**Problem set**
1. In the text on Covid-19 vaccines and HIV risk, which adenovirus caused trouble in the failed HIV vaccine?
2. Copy the part of the text on Covid-19 vaccines and HIV risk that starts with "Vaccines underway at" and goes on through "in their vaccines.".

____ Text

As the global race to create a vaccine to conquer the Covid-19 virus and put an end to the global pandemic continues, new concerns have arisen that some of the vaccines being proposed could increase the risk of HIV infections.
A group of four researchers who published an October report in the medical journal The Lancet say that some vaccine formulations are using the same component that led to a failed HIV vaccine trial in 2007, a trial that actually proved to increase the rate of HIV infection among the men who participated. Interestingly, Dr. Anthony Fauci, who has gained worldwide fame as the most notable scientific voice of reason in America’s COVID fight, was a co-writer of the 2014 study that outlined the HIV vaccine problem.
What’s the issue?
Vaccines almost always use modified viruses as vessels to transport material into the body, and many of those viruses are a type of adenovirus that’s usually harmless.
However, adenovirus 5 (Ad5), the adenovirus that caused trouble in the HIV vaccine, is now being used in some Covid-19 vaccine designs. China-based CanSino Biologics is farthest along, conducting Phase III clinical testing using and Ad5-based vaccine in Russia and Pakistan and hoping to expand into Saudi Arabia, Brazil, Chile, and Mexico.
The last thing Asian health officials want is a potential solution that ends up causing more problems. According to the United Nations, 5.8 million Asians are currently living with HIV, and there were 300,000 new infections and 160,000 AIDS-related deaths across Asia and the Pacific in 2019.
Though many countries have had success in controlling the spread of HIV, new infections are rising in Bangladesh, Pakistan, the Philippines, and Papua New Guinea, and AIDS-related deaths are increasing in those countries as well as in Indonesia.
Fortunately, there may be options.
Vaccines underway at big pharmaceutical firms such as Johnson & Johnson and AstraZeneca (working with Oxford University) have steered away from Ad5 and are using different adenoviruses in their vaccines.
Global health experts are urging all the virus manufacturers to avoid using Ad5-based vaccines in regions where HIV rates are currently highest. That includes Lawrence Corey, one of the co-authors of the study and the co-leader of vaccine testing at the US National Institutes of Health, who told Science magazine he’s concerned about vaccine testing in areas with high HIV rates.
Covid-19 must be stopped—as quickly as is humanly possible—but it’s imperative that in fighting the battle, we don’t cause unnecessary casualties.

________
____ Excerpted data

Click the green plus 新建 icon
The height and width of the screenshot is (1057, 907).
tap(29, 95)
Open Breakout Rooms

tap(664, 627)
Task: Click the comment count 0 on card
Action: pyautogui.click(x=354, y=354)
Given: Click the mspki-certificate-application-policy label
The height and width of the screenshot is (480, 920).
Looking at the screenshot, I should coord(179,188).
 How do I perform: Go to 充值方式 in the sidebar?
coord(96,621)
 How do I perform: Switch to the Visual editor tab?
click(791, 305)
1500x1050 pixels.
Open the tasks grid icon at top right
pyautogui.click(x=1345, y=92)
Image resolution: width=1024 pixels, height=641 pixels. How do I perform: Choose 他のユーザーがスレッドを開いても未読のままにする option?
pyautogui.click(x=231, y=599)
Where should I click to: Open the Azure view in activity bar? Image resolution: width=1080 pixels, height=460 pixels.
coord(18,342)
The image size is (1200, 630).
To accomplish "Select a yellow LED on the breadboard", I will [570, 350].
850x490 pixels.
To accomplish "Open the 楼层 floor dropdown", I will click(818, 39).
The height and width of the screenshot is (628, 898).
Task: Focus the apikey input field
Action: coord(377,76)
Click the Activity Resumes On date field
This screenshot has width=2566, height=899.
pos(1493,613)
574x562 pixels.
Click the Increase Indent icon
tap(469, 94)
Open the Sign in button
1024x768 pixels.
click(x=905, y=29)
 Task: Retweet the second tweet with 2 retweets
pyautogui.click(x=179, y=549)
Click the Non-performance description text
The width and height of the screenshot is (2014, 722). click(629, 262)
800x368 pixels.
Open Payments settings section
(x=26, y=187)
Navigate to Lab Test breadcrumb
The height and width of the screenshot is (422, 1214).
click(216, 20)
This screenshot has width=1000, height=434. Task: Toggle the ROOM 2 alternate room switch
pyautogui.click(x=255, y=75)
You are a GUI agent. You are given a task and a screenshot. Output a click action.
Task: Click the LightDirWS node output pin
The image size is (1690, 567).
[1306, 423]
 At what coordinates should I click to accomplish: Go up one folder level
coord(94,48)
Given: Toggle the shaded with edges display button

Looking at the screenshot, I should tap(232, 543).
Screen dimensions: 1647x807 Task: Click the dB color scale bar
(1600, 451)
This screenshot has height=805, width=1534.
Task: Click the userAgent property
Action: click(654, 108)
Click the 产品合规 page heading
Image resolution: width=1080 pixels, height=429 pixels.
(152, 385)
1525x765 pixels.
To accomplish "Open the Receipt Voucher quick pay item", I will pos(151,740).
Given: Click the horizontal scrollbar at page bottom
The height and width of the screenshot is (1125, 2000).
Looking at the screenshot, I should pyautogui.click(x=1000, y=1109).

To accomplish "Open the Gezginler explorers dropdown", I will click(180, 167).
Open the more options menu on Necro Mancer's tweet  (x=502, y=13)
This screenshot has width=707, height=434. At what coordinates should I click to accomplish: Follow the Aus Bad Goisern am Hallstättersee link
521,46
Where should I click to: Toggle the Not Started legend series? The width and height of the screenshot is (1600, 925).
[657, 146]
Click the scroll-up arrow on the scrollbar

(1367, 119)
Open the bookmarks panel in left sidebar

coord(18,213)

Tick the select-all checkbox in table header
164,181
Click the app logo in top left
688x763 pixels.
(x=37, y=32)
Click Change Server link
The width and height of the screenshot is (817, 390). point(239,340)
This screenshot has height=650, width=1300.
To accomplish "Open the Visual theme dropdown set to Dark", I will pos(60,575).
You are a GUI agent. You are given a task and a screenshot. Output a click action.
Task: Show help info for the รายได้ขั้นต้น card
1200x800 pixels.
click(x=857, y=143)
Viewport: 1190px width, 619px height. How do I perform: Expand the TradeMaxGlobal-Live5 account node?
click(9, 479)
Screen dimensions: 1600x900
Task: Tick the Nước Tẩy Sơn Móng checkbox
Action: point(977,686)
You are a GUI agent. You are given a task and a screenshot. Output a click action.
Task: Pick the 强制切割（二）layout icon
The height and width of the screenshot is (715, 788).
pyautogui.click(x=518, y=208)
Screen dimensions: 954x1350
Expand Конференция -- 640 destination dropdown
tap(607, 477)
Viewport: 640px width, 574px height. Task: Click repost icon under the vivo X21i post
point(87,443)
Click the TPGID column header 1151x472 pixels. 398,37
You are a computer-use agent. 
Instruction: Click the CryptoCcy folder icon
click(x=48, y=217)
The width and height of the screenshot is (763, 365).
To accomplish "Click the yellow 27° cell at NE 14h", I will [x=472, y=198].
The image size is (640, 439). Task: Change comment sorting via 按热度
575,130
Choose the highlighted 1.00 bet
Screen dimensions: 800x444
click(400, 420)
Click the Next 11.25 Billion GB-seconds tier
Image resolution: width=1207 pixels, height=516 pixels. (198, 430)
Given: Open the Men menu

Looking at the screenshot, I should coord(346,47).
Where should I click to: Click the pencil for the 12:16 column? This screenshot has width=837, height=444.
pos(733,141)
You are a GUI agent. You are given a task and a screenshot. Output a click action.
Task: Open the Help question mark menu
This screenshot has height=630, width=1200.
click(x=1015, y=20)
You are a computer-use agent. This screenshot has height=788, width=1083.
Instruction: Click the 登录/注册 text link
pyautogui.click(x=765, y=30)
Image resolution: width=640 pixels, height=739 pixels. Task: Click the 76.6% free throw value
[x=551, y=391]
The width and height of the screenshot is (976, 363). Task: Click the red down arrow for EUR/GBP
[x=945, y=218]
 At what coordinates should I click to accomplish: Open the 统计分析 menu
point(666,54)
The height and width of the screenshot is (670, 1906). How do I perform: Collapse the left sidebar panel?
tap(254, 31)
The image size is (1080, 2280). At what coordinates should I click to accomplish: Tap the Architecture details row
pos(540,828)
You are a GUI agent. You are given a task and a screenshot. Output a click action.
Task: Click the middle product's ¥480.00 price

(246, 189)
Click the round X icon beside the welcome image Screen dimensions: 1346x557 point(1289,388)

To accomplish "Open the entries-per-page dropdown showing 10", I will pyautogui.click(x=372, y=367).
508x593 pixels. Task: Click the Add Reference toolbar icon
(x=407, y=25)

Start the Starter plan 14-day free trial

________

**Task results**
1. Adenovirus 5 (Ad5)

2.
Vaccines underway at big pharmaceutical firms such as Johnson & Johnson and AstraZeneca (working with Oxford University) have steered away from Ad5 and are using different adenoviruses in their vaccines.